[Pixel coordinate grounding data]

▼

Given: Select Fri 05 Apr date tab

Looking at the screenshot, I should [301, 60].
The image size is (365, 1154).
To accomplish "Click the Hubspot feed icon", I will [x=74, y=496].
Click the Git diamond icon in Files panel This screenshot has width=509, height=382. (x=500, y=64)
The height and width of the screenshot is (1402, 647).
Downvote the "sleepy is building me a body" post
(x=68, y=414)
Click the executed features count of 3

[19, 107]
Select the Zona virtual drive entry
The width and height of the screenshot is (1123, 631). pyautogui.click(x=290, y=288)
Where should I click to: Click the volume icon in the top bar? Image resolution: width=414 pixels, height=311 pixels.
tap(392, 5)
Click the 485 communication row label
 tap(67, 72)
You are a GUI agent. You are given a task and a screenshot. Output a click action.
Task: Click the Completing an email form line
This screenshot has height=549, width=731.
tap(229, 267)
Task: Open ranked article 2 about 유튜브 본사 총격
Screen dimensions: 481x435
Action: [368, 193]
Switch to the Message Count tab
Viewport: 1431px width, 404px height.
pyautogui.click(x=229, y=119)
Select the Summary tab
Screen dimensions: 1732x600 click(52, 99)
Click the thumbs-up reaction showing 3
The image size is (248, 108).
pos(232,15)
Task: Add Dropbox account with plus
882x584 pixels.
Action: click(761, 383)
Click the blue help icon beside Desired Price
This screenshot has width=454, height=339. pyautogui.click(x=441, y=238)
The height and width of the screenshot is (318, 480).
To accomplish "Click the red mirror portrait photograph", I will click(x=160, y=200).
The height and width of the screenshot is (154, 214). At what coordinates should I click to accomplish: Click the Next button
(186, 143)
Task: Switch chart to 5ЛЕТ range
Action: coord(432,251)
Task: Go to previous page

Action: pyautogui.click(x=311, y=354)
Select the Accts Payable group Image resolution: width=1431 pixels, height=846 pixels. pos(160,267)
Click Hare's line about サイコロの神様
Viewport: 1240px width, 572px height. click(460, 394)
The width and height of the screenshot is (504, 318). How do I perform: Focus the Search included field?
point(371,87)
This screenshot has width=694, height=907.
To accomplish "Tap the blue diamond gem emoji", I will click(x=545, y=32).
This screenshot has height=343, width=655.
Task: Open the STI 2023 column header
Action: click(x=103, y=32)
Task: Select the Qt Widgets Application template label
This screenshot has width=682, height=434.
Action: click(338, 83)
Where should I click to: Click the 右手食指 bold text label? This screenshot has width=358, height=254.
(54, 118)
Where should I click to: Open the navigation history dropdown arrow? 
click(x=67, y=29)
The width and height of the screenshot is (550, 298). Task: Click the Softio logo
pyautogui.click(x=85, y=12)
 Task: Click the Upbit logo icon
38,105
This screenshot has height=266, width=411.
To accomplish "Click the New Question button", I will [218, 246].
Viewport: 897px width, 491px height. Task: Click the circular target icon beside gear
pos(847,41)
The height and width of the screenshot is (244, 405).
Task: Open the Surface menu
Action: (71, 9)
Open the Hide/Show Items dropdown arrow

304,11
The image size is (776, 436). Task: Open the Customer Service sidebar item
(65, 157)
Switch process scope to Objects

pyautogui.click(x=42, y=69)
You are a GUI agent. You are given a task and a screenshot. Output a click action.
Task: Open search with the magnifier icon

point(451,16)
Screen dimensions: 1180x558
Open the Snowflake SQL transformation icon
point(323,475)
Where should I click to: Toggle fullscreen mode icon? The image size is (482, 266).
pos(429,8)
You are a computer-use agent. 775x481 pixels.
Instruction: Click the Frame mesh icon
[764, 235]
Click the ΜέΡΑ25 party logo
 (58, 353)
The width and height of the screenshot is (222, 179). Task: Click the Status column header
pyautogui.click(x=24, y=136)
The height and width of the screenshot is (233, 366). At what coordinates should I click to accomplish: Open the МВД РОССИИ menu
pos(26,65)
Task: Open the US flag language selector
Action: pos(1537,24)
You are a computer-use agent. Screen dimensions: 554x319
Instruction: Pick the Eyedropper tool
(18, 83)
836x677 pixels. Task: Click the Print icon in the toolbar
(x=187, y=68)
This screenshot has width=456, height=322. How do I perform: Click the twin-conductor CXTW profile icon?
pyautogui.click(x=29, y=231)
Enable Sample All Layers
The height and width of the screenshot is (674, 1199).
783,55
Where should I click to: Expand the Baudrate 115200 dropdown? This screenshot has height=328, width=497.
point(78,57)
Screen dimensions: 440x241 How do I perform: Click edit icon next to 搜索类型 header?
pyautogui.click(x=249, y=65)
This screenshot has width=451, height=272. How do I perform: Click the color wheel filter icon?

▲

**The problem**: For this exercise, repeat the data above exactly.

**Reply**:
Given: Select Fri 05 Apr date tab

Looking at the screenshot, I should [301, 60].
The image size is (365, 1154).
To accomplish "Click the Hubspot feed icon", I will [x=74, y=496].
Click the Git diamond icon in Files panel This screenshot has width=509, height=382. (x=500, y=64)
The height and width of the screenshot is (1402, 647).
Downvote the "sleepy is building me a body" post
(x=68, y=414)
Click the executed features count of 3

[19, 107]
Select the Zona virtual drive entry
The width and height of the screenshot is (1123, 631). pyautogui.click(x=290, y=288)
Where should I click to: Click the volume icon in the top bar? Image resolution: width=414 pixels, height=311 pixels.
tap(392, 5)
Click the 485 communication row label
 tap(67, 72)
You are a GUI agent. You are given a task and a screenshot. Output a click action.
Task: Click the Completing an email form line
This screenshot has height=549, width=731.
tap(229, 267)
Task: Open ranked article 2 about 유튜브 본사 총격
Screen dimensions: 481x435
Action: [368, 193]
Switch to the Message Count tab
Viewport: 1431px width, 404px height.
pyautogui.click(x=229, y=119)
Select the Summary tab
Screen dimensions: 1732x600 click(52, 99)
Click the thumbs-up reaction showing 3
The image size is (248, 108).
pos(232,15)
Task: Add Dropbox account with plus
882x584 pixels.
Action: click(761, 383)
Click the blue help icon beside Desired Price
This screenshot has width=454, height=339. pyautogui.click(x=441, y=238)
The height and width of the screenshot is (318, 480).
To accomplish "Click the red mirror portrait photograph", I will click(x=160, y=200).
The height and width of the screenshot is (154, 214). At what coordinates should I click to accomplish: Click the Next button
(186, 143)
Task: Switch chart to 5ЛЕТ range
Action: coord(432,251)
Task: Go to previous page

Action: pyautogui.click(x=311, y=354)
Select the Accts Payable group Image resolution: width=1431 pixels, height=846 pixels. pos(160,267)
Click Hare's line about サイコロの神様
Viewport: 1240px width, 572px height. click(460, 394)
The width and height of the screenshot is (504, 318). How do I perform: Focus the Search included field?
point(371,87)
This screenshot has width=694, height=907.
To accomplish "Tap the blue diamond gem emoji", I will click(x=545, y=32).
This screenshot has height=343, width=655.
Task: Open the STI 2023 column header
Action: click(x=103, y=32)
Task: Select the Qt Widgets Application template label
This screenshot has width=682, height=434.
Action: click(338, 83)
Where should I click to: Click the 右手食指 bold text label? This screenshot has width=358, height=254.
(54, 118)
Where should I click to: Open the navigation history dropdown arrow? 
click(x=67, y=29)
The width and height of the screenshot is (550, 298). Task: Click the Softio logo
pyautogui.click(x=85, y=12)
 Task: Click the Upbit logo icon
38,105
This screenshot has height=266, width=411.
To accomplish "Click the New Question button", I will [218, 246].
Viewport: 897px width, 491px height. Task: Click the circular target icon beside gear
pos(847,41)
The height and width of the screenshot is (244, 405).
Task: Open the Surface menu
Action: (71, 9)
Open the Hide/Show Items dropdown arrow

304,11
The image size is (776, 436). Task: Open the Customer Service sidebar item
(65, 157)
Switch process scope to Objects

pyautogui.click(x=42, y=69)
You are a GUI agent. You are given a task and a screenshot. Output a click action.
Task: Open search with the magnifier icon

point(451,16)
Screen dimensions: 1180x558
Open the Snowflake SQL transformation icon
point(323,475)
Where should I click to: Toggle fullscreen mode icon? The image size is (482, 266).
pos(429,8)
You are a computer-use agent. 775x481 pixels.
Instruction: Click the Frame mesh icon
[764, 235]
Click the ΜέΡΑ25 party logo
 (58, 353)
The width and height of the screenshot is (222, 179). Task: Click the Status column header
pyautogui.click(x=24, y=136)
The height and width of the screenshot is (233, 366). At what coordinates should I click to accomplish: Open the МВД РОССИИ menu
pos(26,65)
Task: Open the US flag language selector
Action: pos(1537,24)
You are a computer-use agent. Screen dimensions: 554x319
Instruction: Pick the Eyedropper tool
(18, 83)
836x677 pixels. Task: Click the Print icon in the toolbar
(x=187, y=68)
This screenshot has width=456, height=322. How do I perform: Click the twin-conductor CXTW profile icon?
pyautogui.click(x=29, y=231)
Enable Sample All Layers
The height and width of the screenshot is (674, 1199).
783,55
Where should I click to: Expand the Baudrate 115200 dropdown? This screenshot has height=328, width=497.
point(78,57)
Screen dimensions: 440x241 How do I perform: Click edit icon next to 搜索类型 header?
pyautogui.click(x=249, y=65)
This screenshot has width=451, height=272. How do I perform: Click the color wheel filter icon?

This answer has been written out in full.